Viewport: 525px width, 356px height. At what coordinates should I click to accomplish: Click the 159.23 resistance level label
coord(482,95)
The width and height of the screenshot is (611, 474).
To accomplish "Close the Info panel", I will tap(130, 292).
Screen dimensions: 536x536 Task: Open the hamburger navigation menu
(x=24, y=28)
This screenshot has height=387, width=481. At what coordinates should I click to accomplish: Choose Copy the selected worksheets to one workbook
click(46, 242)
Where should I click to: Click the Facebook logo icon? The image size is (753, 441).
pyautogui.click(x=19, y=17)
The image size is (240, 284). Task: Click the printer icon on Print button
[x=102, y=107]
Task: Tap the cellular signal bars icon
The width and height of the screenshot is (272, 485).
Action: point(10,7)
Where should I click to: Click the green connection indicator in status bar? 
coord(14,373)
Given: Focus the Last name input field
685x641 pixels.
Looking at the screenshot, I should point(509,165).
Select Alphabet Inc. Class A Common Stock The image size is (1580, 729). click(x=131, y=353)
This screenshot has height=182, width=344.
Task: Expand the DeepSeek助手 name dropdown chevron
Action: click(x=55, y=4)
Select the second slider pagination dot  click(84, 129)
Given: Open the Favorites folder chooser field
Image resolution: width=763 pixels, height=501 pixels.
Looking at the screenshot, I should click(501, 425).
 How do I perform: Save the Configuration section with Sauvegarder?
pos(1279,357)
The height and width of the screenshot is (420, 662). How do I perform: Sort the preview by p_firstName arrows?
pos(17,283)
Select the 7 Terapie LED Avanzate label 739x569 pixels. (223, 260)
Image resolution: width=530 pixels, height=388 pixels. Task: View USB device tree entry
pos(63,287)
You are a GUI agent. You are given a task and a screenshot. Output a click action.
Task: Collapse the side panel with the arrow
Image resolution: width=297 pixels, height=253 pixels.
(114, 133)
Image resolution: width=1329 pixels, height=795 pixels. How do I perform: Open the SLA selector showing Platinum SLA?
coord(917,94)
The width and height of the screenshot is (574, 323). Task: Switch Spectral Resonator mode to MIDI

----

» What you should do
Count every line above that holds the word "field", and state the number and nothing more.

» Answer to this exercise
2